> [INSTRUCTIONS TO FOLLOW]: Copy the result of filtering the entries below for lines that include the string "submenu".

(RECORDS TO PROCESS Opens)

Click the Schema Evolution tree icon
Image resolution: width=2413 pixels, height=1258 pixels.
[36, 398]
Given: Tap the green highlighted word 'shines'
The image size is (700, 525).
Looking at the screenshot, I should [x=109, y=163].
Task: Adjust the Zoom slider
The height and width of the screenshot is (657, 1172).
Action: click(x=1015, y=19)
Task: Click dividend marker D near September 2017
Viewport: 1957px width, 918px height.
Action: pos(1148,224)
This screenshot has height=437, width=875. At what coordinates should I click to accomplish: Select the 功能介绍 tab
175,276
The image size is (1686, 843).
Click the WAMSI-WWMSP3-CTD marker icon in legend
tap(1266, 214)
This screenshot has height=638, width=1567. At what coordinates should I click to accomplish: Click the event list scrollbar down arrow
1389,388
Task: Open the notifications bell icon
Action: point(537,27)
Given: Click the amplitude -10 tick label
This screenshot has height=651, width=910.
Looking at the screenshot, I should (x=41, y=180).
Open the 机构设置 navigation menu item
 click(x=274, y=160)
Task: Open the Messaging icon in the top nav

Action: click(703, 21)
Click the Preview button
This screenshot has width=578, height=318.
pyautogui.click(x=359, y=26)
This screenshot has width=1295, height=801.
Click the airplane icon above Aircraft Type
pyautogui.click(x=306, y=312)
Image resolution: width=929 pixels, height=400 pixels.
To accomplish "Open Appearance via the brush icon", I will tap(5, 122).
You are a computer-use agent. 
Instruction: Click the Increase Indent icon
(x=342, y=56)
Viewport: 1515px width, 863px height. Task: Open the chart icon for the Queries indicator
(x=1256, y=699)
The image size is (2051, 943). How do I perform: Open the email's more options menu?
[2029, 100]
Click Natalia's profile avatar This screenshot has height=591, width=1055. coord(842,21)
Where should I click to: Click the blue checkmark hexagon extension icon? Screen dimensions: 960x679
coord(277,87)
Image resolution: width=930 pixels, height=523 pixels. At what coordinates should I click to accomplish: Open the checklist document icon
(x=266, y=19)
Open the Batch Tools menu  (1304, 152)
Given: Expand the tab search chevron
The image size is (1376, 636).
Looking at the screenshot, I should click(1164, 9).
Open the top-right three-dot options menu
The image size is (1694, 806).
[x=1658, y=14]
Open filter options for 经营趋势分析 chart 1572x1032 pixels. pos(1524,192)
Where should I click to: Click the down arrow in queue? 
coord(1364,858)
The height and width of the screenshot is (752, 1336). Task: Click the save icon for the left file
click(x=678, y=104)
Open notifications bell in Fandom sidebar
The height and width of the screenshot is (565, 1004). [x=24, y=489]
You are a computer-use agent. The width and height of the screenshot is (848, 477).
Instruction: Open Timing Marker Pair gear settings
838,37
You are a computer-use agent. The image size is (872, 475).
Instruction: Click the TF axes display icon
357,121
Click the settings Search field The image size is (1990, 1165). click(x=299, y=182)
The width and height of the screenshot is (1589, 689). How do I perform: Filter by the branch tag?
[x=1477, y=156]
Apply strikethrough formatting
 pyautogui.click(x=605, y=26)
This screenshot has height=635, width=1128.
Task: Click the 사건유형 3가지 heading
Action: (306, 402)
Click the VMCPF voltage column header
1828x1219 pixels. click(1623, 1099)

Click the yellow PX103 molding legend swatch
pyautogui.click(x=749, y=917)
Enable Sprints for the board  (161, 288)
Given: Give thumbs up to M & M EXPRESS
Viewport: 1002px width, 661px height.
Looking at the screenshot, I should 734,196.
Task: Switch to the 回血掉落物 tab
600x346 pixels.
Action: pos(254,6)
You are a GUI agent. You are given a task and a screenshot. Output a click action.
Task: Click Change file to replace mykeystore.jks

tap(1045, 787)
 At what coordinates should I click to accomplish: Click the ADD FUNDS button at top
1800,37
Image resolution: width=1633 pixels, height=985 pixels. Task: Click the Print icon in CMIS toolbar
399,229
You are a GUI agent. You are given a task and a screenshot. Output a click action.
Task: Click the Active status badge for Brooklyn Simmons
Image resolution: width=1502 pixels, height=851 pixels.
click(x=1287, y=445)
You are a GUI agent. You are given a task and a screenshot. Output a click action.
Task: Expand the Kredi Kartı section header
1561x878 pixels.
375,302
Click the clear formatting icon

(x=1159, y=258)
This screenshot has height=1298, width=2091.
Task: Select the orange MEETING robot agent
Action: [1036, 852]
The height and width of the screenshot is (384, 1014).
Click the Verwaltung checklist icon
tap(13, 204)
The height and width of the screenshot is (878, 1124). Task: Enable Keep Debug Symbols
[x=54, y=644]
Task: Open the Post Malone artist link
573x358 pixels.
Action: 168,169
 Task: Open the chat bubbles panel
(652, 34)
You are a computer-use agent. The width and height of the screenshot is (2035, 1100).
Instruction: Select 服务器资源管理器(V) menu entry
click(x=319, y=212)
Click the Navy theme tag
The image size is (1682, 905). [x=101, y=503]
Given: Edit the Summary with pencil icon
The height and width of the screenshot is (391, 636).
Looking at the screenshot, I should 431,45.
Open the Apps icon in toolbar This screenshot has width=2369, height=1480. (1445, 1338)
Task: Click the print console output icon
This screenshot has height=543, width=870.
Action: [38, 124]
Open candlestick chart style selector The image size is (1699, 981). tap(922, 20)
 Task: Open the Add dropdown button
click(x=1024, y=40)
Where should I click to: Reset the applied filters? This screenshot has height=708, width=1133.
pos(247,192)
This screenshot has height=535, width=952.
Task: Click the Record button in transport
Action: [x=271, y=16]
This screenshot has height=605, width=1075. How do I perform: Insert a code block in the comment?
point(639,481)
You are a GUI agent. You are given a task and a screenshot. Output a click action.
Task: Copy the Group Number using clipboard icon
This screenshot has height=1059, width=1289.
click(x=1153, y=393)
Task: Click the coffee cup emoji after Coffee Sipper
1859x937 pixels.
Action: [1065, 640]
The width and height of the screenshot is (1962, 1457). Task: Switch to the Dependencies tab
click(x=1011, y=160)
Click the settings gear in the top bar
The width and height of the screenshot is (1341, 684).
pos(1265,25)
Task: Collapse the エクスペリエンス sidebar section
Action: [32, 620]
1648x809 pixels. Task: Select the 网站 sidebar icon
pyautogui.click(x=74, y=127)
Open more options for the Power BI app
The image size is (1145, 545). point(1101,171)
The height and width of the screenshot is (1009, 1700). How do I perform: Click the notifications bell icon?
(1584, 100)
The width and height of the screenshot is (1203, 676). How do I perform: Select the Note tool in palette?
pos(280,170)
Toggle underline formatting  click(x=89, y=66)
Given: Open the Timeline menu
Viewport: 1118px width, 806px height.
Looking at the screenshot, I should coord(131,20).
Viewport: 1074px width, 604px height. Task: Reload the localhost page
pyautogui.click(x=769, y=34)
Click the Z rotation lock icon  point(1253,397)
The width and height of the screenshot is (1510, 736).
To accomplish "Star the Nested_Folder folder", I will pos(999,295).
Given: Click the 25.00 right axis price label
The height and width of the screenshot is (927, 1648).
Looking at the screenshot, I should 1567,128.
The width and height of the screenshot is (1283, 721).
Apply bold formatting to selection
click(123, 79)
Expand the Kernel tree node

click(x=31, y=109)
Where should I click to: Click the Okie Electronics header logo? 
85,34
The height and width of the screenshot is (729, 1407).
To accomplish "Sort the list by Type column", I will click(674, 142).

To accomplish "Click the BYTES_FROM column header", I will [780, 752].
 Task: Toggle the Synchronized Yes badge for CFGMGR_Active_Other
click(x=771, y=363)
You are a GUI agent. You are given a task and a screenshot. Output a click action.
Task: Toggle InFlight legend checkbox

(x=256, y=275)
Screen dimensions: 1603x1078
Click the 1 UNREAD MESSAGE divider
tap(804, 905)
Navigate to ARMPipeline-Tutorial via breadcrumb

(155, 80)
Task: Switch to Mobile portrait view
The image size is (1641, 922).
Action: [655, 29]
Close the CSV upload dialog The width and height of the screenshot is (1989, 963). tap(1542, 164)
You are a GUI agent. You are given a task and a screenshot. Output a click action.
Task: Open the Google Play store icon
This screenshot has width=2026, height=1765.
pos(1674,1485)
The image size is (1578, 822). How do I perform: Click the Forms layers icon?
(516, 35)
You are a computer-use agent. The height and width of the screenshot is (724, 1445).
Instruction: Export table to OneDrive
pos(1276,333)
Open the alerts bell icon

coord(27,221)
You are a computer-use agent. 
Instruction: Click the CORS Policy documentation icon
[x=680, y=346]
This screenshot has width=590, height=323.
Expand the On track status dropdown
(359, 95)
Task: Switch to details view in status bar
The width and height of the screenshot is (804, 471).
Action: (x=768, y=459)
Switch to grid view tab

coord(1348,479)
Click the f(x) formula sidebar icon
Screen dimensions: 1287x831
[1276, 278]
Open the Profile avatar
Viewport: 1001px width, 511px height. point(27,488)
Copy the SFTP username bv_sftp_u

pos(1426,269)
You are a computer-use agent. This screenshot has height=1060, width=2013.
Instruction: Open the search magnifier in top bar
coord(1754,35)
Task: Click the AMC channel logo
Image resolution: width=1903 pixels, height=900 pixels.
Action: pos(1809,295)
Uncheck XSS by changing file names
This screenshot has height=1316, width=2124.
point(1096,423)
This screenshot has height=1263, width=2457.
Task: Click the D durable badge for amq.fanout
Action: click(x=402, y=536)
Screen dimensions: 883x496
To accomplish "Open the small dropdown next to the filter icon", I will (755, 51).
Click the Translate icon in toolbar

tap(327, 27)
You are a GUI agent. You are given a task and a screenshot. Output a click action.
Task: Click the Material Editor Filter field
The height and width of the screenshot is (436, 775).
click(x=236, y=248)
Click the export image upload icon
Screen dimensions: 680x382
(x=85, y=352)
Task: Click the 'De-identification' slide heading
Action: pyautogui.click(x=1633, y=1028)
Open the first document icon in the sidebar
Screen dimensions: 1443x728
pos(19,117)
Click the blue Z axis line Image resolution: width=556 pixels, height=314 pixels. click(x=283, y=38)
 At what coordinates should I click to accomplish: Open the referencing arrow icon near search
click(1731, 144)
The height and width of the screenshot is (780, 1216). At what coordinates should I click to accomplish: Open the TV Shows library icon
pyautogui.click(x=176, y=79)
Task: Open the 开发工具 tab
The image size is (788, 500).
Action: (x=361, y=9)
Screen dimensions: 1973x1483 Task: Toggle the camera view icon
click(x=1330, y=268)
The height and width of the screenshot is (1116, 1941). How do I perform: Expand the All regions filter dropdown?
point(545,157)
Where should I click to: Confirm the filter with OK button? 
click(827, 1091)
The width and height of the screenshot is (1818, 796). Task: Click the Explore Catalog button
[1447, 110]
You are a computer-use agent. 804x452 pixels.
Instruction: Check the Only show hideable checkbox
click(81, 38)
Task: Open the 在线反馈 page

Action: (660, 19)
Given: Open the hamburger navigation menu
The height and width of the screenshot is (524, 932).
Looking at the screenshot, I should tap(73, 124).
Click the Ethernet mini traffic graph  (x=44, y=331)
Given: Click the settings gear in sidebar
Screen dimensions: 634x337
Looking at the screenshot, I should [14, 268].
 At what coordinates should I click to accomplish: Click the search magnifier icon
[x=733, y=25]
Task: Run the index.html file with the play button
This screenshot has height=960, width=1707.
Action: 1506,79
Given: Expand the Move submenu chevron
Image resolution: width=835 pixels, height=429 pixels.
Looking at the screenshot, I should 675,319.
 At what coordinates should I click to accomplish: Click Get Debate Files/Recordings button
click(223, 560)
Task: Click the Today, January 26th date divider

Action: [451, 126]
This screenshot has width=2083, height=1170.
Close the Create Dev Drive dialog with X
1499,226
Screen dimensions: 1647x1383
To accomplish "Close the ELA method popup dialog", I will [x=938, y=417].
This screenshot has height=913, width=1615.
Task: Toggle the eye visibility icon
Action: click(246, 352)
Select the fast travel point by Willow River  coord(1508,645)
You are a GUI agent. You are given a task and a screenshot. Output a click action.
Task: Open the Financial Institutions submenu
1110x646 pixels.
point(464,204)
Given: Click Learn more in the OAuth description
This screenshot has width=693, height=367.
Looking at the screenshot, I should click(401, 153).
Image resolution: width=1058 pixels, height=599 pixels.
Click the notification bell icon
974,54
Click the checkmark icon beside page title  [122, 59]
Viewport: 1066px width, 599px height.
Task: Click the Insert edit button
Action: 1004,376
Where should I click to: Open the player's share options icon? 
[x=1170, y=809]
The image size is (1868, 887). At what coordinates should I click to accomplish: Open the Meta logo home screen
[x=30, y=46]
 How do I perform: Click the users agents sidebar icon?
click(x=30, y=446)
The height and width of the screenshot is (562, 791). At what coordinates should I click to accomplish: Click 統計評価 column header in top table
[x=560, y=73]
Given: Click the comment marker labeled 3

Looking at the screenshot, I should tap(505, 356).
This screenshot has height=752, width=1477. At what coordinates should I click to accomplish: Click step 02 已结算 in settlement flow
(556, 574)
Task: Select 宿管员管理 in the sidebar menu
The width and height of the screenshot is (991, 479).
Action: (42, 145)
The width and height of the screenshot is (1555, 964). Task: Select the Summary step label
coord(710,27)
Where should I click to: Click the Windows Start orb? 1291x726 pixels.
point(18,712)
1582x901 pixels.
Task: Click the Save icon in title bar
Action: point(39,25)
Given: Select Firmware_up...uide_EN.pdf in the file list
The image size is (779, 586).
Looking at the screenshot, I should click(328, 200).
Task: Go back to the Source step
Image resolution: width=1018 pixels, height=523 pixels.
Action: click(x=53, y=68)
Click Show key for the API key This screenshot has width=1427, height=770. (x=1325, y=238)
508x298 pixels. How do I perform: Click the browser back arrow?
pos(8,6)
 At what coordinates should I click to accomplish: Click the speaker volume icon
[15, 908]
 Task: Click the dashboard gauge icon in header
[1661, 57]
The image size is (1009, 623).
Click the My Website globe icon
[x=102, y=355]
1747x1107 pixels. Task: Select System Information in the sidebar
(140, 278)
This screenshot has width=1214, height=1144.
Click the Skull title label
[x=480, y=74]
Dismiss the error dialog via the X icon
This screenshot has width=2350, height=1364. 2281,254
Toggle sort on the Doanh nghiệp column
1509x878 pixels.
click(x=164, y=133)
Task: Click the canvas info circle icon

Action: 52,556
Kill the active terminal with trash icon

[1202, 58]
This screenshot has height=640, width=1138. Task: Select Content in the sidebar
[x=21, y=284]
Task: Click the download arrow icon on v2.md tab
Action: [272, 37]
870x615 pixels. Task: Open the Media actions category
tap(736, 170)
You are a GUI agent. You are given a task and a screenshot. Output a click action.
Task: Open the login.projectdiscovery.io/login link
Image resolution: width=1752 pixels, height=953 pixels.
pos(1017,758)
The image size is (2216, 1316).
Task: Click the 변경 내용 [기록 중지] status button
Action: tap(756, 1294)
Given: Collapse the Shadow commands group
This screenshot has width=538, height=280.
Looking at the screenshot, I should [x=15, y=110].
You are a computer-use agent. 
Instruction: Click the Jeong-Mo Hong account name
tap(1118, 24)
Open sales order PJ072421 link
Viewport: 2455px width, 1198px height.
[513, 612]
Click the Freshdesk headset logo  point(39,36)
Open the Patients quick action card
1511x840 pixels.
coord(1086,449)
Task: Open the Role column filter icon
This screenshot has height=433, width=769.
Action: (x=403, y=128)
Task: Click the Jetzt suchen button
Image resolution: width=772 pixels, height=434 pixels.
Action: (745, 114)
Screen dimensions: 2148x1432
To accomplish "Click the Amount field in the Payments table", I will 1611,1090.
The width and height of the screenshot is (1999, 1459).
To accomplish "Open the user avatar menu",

(RECORDS TO PROCESS Closes)

> [EXERCISE RESPONSE]:
Given: Expand the Move submenu chevron
Task: Open the Financial Institutions submenu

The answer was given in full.